Кстати, вспоминал он, Робеспьер, тяжело больной, даже на казнь явился в безупречном костюме, ибо безупречный костюм - это безупречная самодисциплина.
А великий Альберт, возражали ему, ведь он…
Что Альберт Эйнштейн, негодовал профессор, да, он подвязывал брюки веревкой, но когда, скажите мне, когда? Когда работал или тогда, когда принимал гостей? И наконец, взрывался Валк, в мятой пижаме и стоптанных туфлях дерзайте у себя в спальне - пардон, на кухне, - а ко мне извольте при полном параде.
– Как Робеспьер на казнь?
– Вот именно, - хохотал Валк, - на казнь, которая всю вашу жизнь будет откладываться со дня на день.
“Со дня на день, со дня на день”, - твердил он, хотя рядом уже никого не было. И так всю жизнь: со дня на день. А утром, в пятницу, двадцать седьмого июня, внезапно пришел день казни: в это утро сын профессора Валка, Альберт Валк из Центральной лаборатории лазеров, лишился обеих рук. Всю ночь накануне взрыва лаборатория работала.
Валку позвонили в семь, в восемь он уже был в клинике.
Сначала он надел нечищеный костюм, но едва захлопнулась дверь лифта, он тут же отворил ее и, поднявшись к себе, привел костюм в идеальный порядок, а затем отправился в клинику. Альберт был без сознания. Профессор снял простыню и сделал шаг назад. Это был очень странный шаг: профессор явно падал, но вместо падения получился шаг назад. Ему подставили стул, но он не сел, он только ухватился за спинку. Это продолжалось двенадцать секунд - так показала видеомагнитная запись.

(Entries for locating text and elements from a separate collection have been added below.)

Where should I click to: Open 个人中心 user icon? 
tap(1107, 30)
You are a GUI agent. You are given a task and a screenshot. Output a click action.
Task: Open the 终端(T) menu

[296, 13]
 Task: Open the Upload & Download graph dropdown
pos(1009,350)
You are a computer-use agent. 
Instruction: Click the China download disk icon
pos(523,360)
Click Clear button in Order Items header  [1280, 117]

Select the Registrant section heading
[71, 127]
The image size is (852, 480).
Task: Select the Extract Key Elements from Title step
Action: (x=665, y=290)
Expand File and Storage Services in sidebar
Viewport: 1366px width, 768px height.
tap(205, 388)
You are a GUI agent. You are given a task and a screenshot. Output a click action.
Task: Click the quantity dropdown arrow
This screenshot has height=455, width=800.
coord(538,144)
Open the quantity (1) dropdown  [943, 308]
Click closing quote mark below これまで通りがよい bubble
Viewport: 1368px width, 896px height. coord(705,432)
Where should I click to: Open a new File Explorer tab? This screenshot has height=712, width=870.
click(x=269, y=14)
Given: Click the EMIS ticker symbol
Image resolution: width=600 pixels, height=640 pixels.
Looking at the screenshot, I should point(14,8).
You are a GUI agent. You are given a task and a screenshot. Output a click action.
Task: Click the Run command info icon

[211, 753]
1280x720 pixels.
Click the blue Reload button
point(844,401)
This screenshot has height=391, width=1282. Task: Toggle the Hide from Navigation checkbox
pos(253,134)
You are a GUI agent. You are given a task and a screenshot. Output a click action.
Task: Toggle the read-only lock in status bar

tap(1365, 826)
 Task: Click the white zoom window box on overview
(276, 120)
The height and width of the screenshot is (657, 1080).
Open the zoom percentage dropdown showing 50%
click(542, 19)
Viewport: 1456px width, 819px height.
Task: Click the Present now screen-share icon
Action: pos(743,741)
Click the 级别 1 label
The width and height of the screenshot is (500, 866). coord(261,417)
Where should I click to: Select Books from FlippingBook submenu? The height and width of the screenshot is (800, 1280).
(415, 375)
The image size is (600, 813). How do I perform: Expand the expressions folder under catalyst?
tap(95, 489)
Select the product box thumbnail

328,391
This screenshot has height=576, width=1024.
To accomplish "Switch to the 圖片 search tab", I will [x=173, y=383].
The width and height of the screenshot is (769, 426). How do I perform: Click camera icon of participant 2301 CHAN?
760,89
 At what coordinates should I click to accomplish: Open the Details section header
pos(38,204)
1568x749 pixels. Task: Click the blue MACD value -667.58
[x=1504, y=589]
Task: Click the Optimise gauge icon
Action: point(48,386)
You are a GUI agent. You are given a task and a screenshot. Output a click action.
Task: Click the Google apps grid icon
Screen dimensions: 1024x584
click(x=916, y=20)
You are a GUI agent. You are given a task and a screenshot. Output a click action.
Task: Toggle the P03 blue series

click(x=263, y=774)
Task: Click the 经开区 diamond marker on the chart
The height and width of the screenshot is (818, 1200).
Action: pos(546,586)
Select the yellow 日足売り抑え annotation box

Но никто, кроме самого профессора, не знал, каковы были его мысли в те двенадцать секунд. Никто не знал, что профессору отчаянно хотелось кричать, никто не знал, что профессор задавил крик чудовищной мыслью об убийстве и самоубийстве, никто не знал, что на двенадцатой секунде профессор решительно сказал себе: Валк, это не твой сын, Валк, ты должен, только ты. И никто не знал, что после этого приказа профессор стал другим человеком, с тем же именем - Александр Валк, - но другим, который уже ничего не боялся, потому что только в бесстрастии могло быть спасение.